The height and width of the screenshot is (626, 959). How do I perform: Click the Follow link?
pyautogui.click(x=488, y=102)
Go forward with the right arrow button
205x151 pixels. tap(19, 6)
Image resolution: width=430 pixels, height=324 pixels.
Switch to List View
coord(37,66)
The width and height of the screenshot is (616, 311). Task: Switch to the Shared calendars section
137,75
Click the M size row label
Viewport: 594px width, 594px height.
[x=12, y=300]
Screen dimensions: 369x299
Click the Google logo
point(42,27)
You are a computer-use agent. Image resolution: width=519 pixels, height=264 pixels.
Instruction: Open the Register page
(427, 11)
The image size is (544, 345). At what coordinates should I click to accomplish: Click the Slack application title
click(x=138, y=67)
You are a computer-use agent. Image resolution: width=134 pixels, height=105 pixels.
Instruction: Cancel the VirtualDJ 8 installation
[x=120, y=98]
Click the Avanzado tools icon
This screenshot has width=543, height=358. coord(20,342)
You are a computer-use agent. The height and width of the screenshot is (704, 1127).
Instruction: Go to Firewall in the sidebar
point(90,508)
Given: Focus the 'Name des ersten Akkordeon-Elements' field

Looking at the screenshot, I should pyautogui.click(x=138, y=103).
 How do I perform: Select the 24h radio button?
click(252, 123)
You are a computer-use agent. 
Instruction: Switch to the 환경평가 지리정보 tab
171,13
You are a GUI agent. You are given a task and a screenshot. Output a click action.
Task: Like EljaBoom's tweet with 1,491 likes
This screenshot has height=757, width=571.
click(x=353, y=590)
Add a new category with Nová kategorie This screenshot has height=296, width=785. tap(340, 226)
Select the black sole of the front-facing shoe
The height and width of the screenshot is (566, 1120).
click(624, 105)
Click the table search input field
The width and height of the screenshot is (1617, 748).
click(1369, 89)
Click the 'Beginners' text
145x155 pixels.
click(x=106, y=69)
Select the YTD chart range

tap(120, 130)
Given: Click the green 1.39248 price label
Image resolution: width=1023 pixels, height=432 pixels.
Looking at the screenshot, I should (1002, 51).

§ Exercise directions
Transcribe the data above in full, keeping every word as it is.

§ Result for this exercise
The height and width of the screenshot is (626, 959). How do I perform: Click the Follow link?
pyautogui.click(x=488, y=102)
Go forward with the right arrow button
205x151 pixels. tap(19, 6)
Image resolution: width=430 pixels, height=324 pixels.
Switch to List View
coord(37,66)
The width and height of the screenshot is (616, 311). Task: Switch to the Shared calendars section
137,75
Click the M size row label
Viewport: 594px width, 594px height.
[x=12, y=300]
Screen dimensions: 369x299
Click the Google logo
point(42,27)
You are a computer-use agent. Image resolution: width=519 pixels, height=264 pixels.
Instruction: Open the Register page
(427, 11)
The image size is (544, 345). At what coordinates should I click to accomplish: Click the Slack application title
click(x=138, y=67)
You are a computer-use agent. Image resolution: width=134 pixels, height=105 pixels.
Instruction: Cancel the VirtualDJ 8 installation
[x=120, y=98]
Click the Avanzado tools icon
This screenshot has width=543, height=358. coord(20,342)
You are a computer-use agent. The height and width of the screenshot is (704, 1127).
Instruction: Go to Firewall in the sidebar
point(90,508)
Given: Focus the 'Name des ersten Akkordeon-Elements' field

Looking at the screenshot, I should pyautogui.click(x=138, y=103).
 How do I perform: Select the 24h radio button?
click(252, 123)
You are a computer-use agent. 
Instruction: Switch to the 환경평가 지리정보 tab
171,13
You are a GUI agent. You are given a task and a screenshot. Output a click action.
Task: Like EljaBoom's tweet with 1,491 likes
This screenshot has height=757, width=571.
click(x=353, y=590)
Add a new category with Nová kategorie This screenshot has height=296, width=785. tap(340, 226)
Select the black sole of the front-facing shoe
The height and width of the screenshot is (566, 1120).
click(624, 105)
Click the table search input field
The width and height of the screenshot is (1617, 748).
click(1369, 89)
Click the 'Beginners' text
145x155 pixels.
click(x=106, y=69)
Select the YTD chart range

tap(120, 130)
Given: Click the green 1.39248 price label
Image resolution: width=1023 pixels, height=432 pixels.
Looking at the screenshot, I should (1002, 51).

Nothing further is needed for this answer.